$10 million a litre: Can you milk this opportunity for all it’s worth?

Scorpion venom is said to fetch $10 million per litre – so is now the time to swap small caps for small traps and start your life anew as a farmer milking arched arachnids for their liquid gold?

Scorpion venom is said to fetch $10 million per litre – so is now the time to swap small caps for small traps and start your life anew as a farmer milking arched arachnids for their liquid gold?

For Turkish entrepreneur Metin Orenler, who recently revealed how his scorpion farm works, the answer is yes. (For this writer, due diligence told a different story and stalled plans for a career change.)

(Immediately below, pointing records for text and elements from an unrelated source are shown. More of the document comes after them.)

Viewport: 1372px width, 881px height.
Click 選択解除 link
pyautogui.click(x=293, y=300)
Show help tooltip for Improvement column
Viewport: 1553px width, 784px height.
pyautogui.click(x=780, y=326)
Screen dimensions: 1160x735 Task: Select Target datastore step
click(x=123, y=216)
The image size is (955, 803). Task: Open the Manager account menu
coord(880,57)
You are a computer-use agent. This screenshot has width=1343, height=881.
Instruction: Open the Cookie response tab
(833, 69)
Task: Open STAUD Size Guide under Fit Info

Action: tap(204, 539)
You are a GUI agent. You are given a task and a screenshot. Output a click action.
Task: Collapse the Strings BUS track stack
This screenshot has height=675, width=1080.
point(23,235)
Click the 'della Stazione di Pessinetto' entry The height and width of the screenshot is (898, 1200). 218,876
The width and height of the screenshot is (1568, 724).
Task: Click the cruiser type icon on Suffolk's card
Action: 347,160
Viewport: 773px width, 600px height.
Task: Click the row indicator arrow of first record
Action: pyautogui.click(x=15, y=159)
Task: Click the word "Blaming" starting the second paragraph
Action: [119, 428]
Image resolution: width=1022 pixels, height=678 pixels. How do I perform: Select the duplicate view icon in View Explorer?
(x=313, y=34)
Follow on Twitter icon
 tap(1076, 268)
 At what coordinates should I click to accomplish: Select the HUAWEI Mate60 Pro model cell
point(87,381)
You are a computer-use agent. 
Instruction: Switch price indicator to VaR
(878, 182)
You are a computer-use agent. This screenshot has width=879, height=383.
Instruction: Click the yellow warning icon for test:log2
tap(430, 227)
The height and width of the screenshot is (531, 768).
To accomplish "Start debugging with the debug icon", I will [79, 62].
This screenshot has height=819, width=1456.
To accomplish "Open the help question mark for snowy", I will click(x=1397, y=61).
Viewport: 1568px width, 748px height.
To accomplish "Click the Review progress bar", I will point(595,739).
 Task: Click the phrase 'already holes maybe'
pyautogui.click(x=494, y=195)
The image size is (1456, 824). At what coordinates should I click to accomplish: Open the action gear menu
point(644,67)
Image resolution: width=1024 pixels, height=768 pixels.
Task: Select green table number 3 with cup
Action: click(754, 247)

Mr Orenler’s breeding laboratory, which opened in 2020, now houses around 20,000 scorpions, in clear boxes that line the walls, waiting for staff to milk their venom using tweezers and tongs.

A single scorpion produces about two milligrams of venom, with the lab able to obtain about two grams of venom daily. One litre of the venom, the farm owner says, is worth $10 million.

“We freeze the venom that we obtain as a result of the milking,” Mr Orenler said. “Then we turn it into powder and sell it to Europe.”

Exports to France, the UK, Germany and Switzerland keep his business alive and well, the entrepreneur said, adding the venom is used to produce cosmetics, painkillers and antibiotics.

And while some of the miracle-like claims made by cosmetics companies are unproven, the potential medical uses of extracts from the venom are considered scientifically very exciting, including by researchers here in Australia.

In the past few years, scorpion venom providers have been popping up around the world, lured by the promise of big dollars – but it’s not that simple, says French company Latoxan, one of the most well-known producers of snake and scorpion venom in the world.

While Latoxan’s customers do indeed buy the venom and use it to manufacture antidotes to scorpion bites or for scientific research into drugs to fight cancer, inflammatory diseases and arthritis, the company says most amateur farmers don’t know what they’re talking about.

“What kind of scorpion? What are the venom’s main features? Which molecular weight? Which purity? Which biological activity? They don’t know all of this information because they don’t have the adequate technology to find out,” a Latoxan representative said.

“Nobody will buy venom without knowing these details, and in any case they’ll want to buy it from a reliable laboratory, not from amateurs. So that’s the first problem.

“The second is that all the scorpion venom consumption in the world is not nearly as high as people seem to think. Some researchers don’t even buy venom from us, because they prefer to use their own scorpions and milk the venom themselves.

“There are already enough reliable laboratories in the world to produce all the needed venom.”

We here at Reach don’t provide personal financial advice, but to avoid an investment with an inevitable sting in the tail, perhaps don’t give up your day job or current investment strategies, after all.